■ EXERCISE OBJECTIVE ■
Repeat the records below in their entirety, exactly.

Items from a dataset
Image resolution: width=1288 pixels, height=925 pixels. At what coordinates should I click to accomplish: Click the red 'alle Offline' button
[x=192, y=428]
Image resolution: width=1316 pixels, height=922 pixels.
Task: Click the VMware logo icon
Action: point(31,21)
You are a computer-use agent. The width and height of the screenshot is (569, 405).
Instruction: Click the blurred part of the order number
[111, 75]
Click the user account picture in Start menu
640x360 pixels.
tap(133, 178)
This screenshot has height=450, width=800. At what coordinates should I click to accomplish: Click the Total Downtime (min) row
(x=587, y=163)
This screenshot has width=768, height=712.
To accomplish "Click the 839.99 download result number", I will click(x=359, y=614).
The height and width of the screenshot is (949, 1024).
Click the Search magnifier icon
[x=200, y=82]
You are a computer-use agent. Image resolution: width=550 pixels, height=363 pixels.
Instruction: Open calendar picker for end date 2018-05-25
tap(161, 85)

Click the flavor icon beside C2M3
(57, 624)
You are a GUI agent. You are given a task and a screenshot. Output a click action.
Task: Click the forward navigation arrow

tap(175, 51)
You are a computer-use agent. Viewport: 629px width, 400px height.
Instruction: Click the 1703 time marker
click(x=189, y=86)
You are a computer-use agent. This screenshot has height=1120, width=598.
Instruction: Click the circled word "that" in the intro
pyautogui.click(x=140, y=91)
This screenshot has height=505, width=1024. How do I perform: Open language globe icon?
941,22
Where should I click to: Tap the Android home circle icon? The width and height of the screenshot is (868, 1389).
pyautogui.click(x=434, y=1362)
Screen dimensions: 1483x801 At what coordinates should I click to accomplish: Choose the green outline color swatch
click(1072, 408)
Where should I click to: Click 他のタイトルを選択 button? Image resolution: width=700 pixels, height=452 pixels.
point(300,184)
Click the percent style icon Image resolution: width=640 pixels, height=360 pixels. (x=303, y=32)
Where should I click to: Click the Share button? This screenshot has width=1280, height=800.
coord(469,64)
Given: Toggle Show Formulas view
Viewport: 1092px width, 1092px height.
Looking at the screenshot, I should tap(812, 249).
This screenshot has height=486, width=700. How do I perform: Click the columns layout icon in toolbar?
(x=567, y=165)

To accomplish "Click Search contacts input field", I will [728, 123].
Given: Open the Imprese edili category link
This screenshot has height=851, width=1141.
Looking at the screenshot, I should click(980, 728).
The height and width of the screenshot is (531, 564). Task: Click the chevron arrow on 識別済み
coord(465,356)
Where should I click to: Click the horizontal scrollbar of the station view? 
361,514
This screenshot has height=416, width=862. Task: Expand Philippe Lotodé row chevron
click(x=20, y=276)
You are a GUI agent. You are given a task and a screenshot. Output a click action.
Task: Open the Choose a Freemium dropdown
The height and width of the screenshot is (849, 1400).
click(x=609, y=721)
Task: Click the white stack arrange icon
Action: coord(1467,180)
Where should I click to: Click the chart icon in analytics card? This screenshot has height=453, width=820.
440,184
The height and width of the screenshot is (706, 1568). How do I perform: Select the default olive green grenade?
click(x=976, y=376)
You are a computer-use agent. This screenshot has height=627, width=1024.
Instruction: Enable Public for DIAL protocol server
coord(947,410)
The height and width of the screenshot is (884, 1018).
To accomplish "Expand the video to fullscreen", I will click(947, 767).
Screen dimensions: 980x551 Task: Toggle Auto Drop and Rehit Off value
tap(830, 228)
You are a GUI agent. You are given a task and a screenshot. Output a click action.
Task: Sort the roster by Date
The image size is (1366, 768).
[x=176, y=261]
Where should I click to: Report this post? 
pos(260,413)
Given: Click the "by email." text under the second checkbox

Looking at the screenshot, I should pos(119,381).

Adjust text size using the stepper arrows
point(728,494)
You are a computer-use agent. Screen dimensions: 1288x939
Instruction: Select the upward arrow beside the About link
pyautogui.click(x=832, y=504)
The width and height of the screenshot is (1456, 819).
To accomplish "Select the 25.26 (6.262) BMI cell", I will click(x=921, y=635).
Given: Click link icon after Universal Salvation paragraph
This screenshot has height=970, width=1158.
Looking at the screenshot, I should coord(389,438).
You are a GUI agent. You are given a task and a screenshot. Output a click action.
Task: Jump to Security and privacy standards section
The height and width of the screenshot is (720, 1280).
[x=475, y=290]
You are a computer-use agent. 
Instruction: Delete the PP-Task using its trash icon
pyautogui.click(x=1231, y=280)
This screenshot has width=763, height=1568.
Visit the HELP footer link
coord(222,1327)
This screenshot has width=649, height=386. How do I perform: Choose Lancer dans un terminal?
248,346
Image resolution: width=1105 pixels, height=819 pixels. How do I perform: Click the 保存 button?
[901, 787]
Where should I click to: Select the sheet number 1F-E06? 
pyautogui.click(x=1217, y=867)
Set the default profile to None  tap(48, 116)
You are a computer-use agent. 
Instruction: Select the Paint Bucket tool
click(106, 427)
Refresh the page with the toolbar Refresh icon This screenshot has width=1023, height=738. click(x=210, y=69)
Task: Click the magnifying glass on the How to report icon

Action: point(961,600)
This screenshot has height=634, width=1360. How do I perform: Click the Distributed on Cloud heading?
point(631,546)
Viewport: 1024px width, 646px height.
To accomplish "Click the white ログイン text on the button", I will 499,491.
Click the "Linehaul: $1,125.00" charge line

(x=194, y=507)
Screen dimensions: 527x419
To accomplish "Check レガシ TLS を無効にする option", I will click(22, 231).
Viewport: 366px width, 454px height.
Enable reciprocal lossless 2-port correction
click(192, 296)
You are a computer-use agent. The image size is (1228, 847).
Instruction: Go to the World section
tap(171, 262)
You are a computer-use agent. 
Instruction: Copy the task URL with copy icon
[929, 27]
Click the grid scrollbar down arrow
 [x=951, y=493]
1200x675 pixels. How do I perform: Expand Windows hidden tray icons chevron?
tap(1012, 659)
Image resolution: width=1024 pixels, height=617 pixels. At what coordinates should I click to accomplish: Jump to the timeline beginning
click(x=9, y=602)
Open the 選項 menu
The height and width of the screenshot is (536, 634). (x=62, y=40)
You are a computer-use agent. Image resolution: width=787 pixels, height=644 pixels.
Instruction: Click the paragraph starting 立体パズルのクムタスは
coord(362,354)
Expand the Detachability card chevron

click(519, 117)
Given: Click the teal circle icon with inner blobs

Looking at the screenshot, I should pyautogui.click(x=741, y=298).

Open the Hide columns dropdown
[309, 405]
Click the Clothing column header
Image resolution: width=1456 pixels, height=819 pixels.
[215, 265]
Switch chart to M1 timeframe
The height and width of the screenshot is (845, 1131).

■ ANSWER TO THIS TASK ■
Image resolution: width=1288 pixels, height=925 pixels. At what coordinates should I click to accomplish: Click the red 'alle Offline' button
[x=192, y=428]
Image resolution: width=1316 pixels, height=922 pixels.
Task: Click the VMware logo icon
Action: point(31,21)
You are a computer-use agent. The width and height of the screenshot is (569, 405).
Instruction: Click the blurred part of the order number
[111, 75]
Click the user account picture in Start menu
640x360 pixels.
tap(133, 178)
This screenshot has height=450, width=800. At what coordinates should I click to accomplish: Click the Total Downtime (min) row
(x=587, y=163)
This screenshot has width=768, height=712.
To accomplish "Click the 839.99 download result number", I will click(x=359, y=614).
The height and width of the screenshot is (949, 1024).
Click the Search magnifier icon
[x=200, y=82]
You are a computer-use agent. Image resolution: width=550 pixels, height=363 pixels.
Instruction: Open calendar picker for end date 2018-05-25
tap(161, 85)

Click the flavor icon beside C2M3
(57, 624)
You are a GUI agent. You are given a task and a screenshot. Output a click action.
Task: Click the forward navigation arrow

tap(175, 51)
You are a computer-use agent. Viewport: 629px width, 400px height.
Instruction: Click the 1703 time marker
click(x=189, y=86)
You are a computer-use agent. This screenshot has height=1120, width=598.
Instruction: Click the circled word "that" in the intro
pyautogui.click(x=140, y=91)
This screenshot has height=505, width=1024. How do I perform: Open language globe icon?
941,22
Where should I click to: Tap the Android home circle icon? The width and height of the screenshot is (868, 1389).
pyautogui.click(x=434, y=1362)
Screen dimensions: 1483x801 At what coordinates should I click to accomplish: Choose the green outline color swatch
click(1072, 408)
Where should I click to: Click 他のタイトルを選択 button? Image resolution: width=700 pixels, height=452 pixels.
point(300,184)
Click the percent style icon Image resolution: width=640 pixels, height=360 pixels. (x=303, y=32)
Where should I click to: Click the Share button? This screenshot has width=1280, height=800.
coord(469,64)
Given: Toggle Show Formulas view
Viewport: 1092px width, 1092px height.
Looking at the screenshot, I should tap(812, 249).
This screenshot has height=486, width=700. How do I perform: Click the columns layout icon in toolbar?
(x=567, y=165)

To accomplish "Click Search contacts input field", I will [728, 123].
Given: Open the Imprese edili category link
This screenshot has height=851, width=1141.
Looking at the screenshot, I should click(980, 728).
The height and width of the screenshot is (531, 564). Task: Click the chevron arrow on 識別済み
coord(465,356)
Where should I click to: Click the horizontal scrollbar of the station view? 
361,514
This screenshot has height=416, width=862. Task: Expand Philippe Lotodé row chevron
click(x=20, y=276)
You are a GUI agent. You are given a task and a screenshot. Output a click action.
Task: Open the Choose a Freemium dropdown
The height and width of the screenshot is (849, 1400).
click(x=609, y=721)
Task: Click the white stack arrange icon
Action: coord(1467,180)
Where should I click to: Click the chart icon in analytics card? This screenshot has height=453, width=820.
440,184
The height and width of the screenshot is (706, 1568). How do I perform: Select the default olive green grenade?
click(x=976, y=376)
You are a computer-use agent. This screenshot has height=627, width=1024.
Instruction: Enable Public for DIAL protocol server
coord(947,410)
The height and width of the screenshot is (884, 1018).
To accomplish "Expand the video to fullscreen", I will click(947, 767).
Screen dimensions: 980x551 Task: Toggle Auto Drop and Rehit Off value
tap(830, 228)
You are a GUI agent. You are given a task and a screenshot. Output a click action.
Task: Sort the roster by Date
The image size is (1366, 768).
[x=176, y=261]
Where should I click to: Report this post? 
pos(260,413)
Given: Click the "by email." text under the second checkbox

Looking at the screenshot, I should pos(119,381).

Adjust text size using the stepper arrows
point(728,494)
You are a computer-use agent. Screen dimensions: 1288x939
Instruction: Select the upward arrow beside the About link
pyautogui.click(x=832, y=504)
The width and height of the screenshot is (1456, 819).
To accomplish "Select the 25.26 (6.262) BMI cell", I will click(x=921, y=635).
Given: Click link icon after Universal Salvation paragraph
This screenshot has height=970, width=1158.
Looking at the screenshot, I should coord(389,438).
You are a GUI agent. You are given a task and a screenshot. Output a click action.
Task: Jump to Security and privacy standards section
The height and width of the screenshot is (720, 1280).
[x=475, y=290]
You are a computer-use agent. 
Instruction: Delete the PP-Task using its trash icon
pyautogui.click(x=1231, y=280)
This screenshot has width=763, height=1568.
Visit the HELP footer link
coord(222,1327)
This screenshot has width=649, height=386. How do I perform: Choose Lancer dans un terminal?
248,346
Image resolution: width=1105 pixels, height=819 pixels. How do I perform: Click the 保存 button?
[901, 787]
Where should I click to: Select the sheet number 1F-E06? 
pyautogui.click(x=1217, y=867)
Set the default profile to None  tap(48, 116)
You are a computer-use agent. 
Instruction: Select the Paint Bucket tool
click(106, 427)
Refresh the page with the toolbar Refresh icon This screenshot has width=1023, height=738. click(x=210, y=69)
Task: Click the magnifying glass on the How to report icon

Action: point(961,600)
This screenshot has height=634, width=1360. How do I perform: Click the Distributed on Cloud heading?
point(631,546)
Viewport: 1024px width, 646px height.
To accomplish "Click the white ログイン text on the button", I will 499,491.
Click the "Linehaul: $1,125.00" charge line

(x=194, y=507)
Screen dimensions: 527x419
To accomplish "Check レガシ TLS を無効にする option", I will click(22, 231).
Viewport: 366px width, 454px height.
Enable reciprocal lossless 2-port correction
click(192, 296)
You are a computer-use agent. The image size is (1228, 847).
Instruction: Go to the World section
tap(171, 262)
You are a computer-use agent. 
Instruction: Copy the task URL with copy icon
[929, 27]
Click the grid scrollbar down arrow
 [x=951, y=493]
1200x675 pixels. How do I perform: Expand Windows hidden tray icons chevron?
tap(1012, 659)
Image resolution: width=1024 pixels, height=617 pixels. At what coordinates should I click to accomplish: Jump to the timeline beginning
click(x=9, y=602)
Open the 選項 menu
The height and width of the screenshot is (536, 634). (x=62, y=40)
You are a computer-use agent. Image resolution: width=787 pixels, height=644 pixels.
Instruction: Click the paragraph starting 立体パズルのクムタスは
coord(362,354)
Expand the Detachability card chevron

click(519, 117)
Given: Click the teal circle icon with inner blobs

Looking at the screenshot, I should pyautogui.click(x=741, y=298).

Open the Hide columns dropdown
[309, 405]
Click the Clothing column header
Image resolution: width=1456 pixels, height=819 pixels.
[215, 265]
Switch chart to M1 timeframe
The height and width of the screenshot is (845, 1131).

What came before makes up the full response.